*RECORDED INFORMATION*:
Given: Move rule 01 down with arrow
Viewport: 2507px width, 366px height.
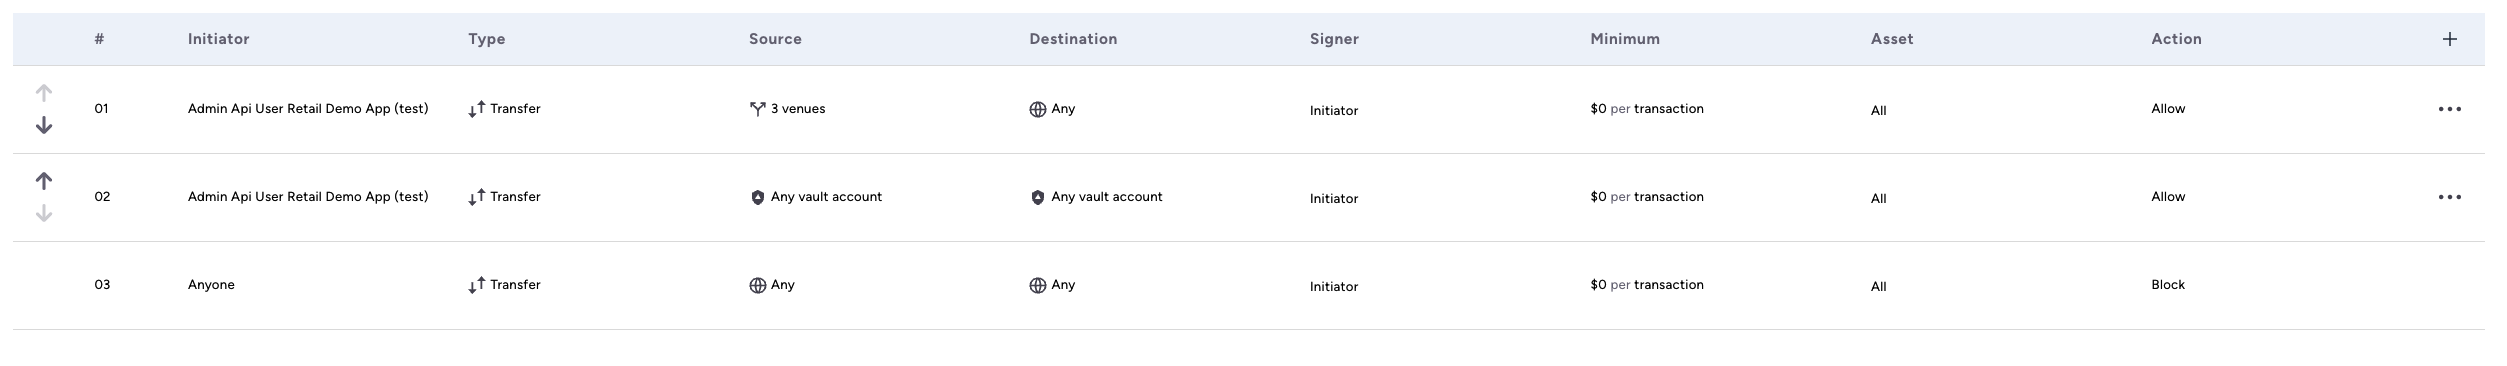Looking at the screenshot, I should point(44,126).
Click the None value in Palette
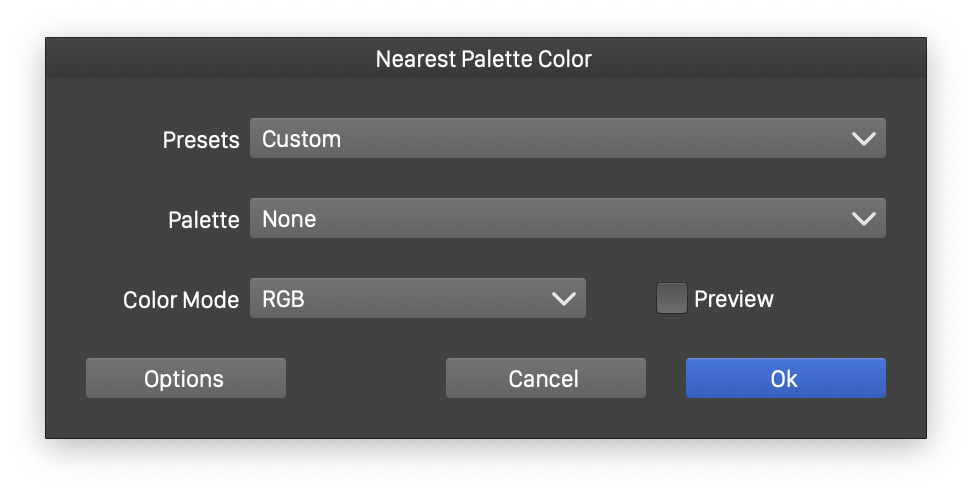The image size is (972, 492). tap(289, 219)
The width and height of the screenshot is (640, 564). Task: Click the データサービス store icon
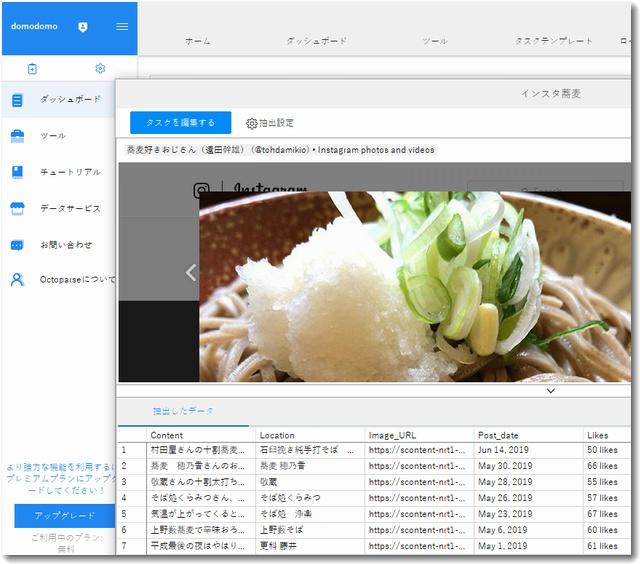point(17,208)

*THE PROBLEM*:
The response must match the listing exactly, except that pictures are removed.

*SOLUTION TO THIS TASK*:
Given: Move rule 01 down with arrow
Viewport: 2507px width, 366px height.
Looking at the screenshot, I should point(44,126).
Click the None value in Palette
The image size is (972, 492). tap(289, 219)
The width and height of the screenshot is (640, 564). Task: Click the データサービス store icon
point(17,208)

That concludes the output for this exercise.